続きのような話…隠れるということ

 これの続きっぽい⇒http://d.hatena.ne.jp/finalvent/20050801/1122859862
 この手の話はうまく言えないのだが、すでに48歳にもなったせいかときおり思うのだけど、若いころはどうしても抑えられないような衝動というかなんかある。性欲とかも関連するのだろうけど。
 で、それって、なんであれ、人とのつながりや人との軋轢を生み出す。本当は愛やコミュニケーションが欲しいのだろうけど。
 で、それってうまくいかないようにできているような気がする。
 うまくいく人もあるのだろうとは思う。なんというか、つがいの鳥のようにきちんとメートを見つけて生きていくような。

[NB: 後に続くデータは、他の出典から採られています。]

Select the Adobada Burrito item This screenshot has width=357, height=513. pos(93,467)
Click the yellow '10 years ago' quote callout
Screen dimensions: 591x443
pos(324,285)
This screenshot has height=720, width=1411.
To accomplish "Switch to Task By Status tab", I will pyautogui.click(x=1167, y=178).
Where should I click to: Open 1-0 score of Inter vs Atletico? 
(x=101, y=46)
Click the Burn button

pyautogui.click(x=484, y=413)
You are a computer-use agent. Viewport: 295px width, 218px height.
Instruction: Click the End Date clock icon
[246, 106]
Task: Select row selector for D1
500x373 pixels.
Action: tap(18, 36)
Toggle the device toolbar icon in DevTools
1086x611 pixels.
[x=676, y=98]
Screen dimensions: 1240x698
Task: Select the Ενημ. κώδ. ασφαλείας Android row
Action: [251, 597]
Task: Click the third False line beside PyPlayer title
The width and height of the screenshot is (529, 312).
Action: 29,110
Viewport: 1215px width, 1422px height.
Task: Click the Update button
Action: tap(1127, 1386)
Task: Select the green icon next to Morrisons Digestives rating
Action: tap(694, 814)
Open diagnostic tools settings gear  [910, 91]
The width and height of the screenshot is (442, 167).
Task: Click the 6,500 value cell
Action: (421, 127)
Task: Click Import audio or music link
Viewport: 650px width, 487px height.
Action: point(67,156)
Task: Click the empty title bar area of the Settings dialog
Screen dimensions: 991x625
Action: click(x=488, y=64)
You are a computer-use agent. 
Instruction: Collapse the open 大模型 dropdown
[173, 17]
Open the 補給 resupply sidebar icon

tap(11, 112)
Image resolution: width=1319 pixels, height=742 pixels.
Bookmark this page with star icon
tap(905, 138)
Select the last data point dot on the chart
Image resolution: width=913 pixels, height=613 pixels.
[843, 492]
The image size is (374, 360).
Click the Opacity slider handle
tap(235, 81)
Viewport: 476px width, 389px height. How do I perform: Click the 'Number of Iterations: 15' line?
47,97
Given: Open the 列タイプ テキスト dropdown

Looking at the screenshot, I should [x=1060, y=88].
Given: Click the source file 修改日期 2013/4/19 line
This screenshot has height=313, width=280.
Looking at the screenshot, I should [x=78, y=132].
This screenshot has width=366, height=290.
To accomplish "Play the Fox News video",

 ただ、衝動の強い人はただ、周りの人に挫折するだけなのではないか。
 さらに言うと、大人というのは、若い人の知恵とか体力とか性的な魅力とか…を、ちゅーっと吸って生きているものなので、ようするに若い人なんて大人の餌でもある。なんであれ。
 挫折すると、なんというか、あー、人間っていうのは、なんにも通じないものだというか、孤独だなというのが磨きかかる。で、そこで安定するわけでもないので、やっぱ苦しむしかないのではないか。
 ほいで、でも、それが十年も続いて三十半ばくらいになると、あれ?自分ってこういう人なのかというののが見えてくることが多いのだと思う。ま、親とか死ぬと自分の限界がくっきりするもの。人に裏切られたりとかもそ。裏切るというのもある。
 この自分の奇妙な再発見というのは、隠れていたものが、自分に開示されるということで、そして、それゆえに人との関わりでさらに隠れていくなにかのように思える。
 そして、たぶん、愛というのはそういうなにかに関係している。土居健郎が言っていたが、愛の本質は隠れることにある。ちょっと言葉たりないのだが。気になるなら「Amazon.co.jp:本: 表と裏」とか読んでみて、というか、うまく読まれない本でもあるけど。古書が安いなぁ。
 ちょっと別の側面がある。
 罪ということだ。それを隠さずには生きられないというか、そういこと。
 いや、多数という点でいうなら、許せないということのほうが多い。けっこうな人が人生の被害者だと思っているので(私もそうだが)、あいつだけは許せないとか、こんな不合理な世界は許せないと思って生きている。凡庸な人生ではある。
 そういうのと違って、自分が自分にとって現れる=世の中から隠れる、というとき、罪の問題はきゅーんと出てくるように思う。ちょっとキリスト教っぽいのだが。
 しかし、実感としては、単純で、それがあるゆえに死にきれないようなつらさだ。もっともその迷路のなかで自罰して死ぬ人も少なくはない。あるいは、人生そもののが自罰というストーリーになる人もいる。
 これはむずかしい。「罪」というのは、キリスト教的に語られがちだけど、本当は現代でもすごい難しい課題なのだろうと思うし、大人の顔には、それがなんとか嵐を生き延びた人なら、罪の刻印のようなものがある。
 つらい人生というのは、しかたないのかなとも思う。救いはないのかもしれない。ただ、奇蹟としかいえないようななにかが人生にはあると信じている、私は。
 だから苦しい人もそういう奇蹟を待望しなさい、とはとうてい言えないのだけど。
 それでも、人生の節目節目に小さな奇蹟の痕跡を見ることは可能だろうし、そういう不思議なメッセージを自分の人生の意味にしていくのは取り敢えずの生き延びる知恵ではあるだろう。
 ただ、ひどいことを言うようだけど、それでも人生は無意味でもあるかもしれないし、救いなんかないのかもしれない。当面生きるためにはなんでもかなぐりすてて必死というだけのことかもしれない。
 ま、当面生きているのを続けていけば生きているものですよ。人間そんなに頭で生きているものもないし、昨日の私のように天丼を求めるだけが天国と地獄だったりする。そんなくだらない存在でもそっといてよいかなというあたりです。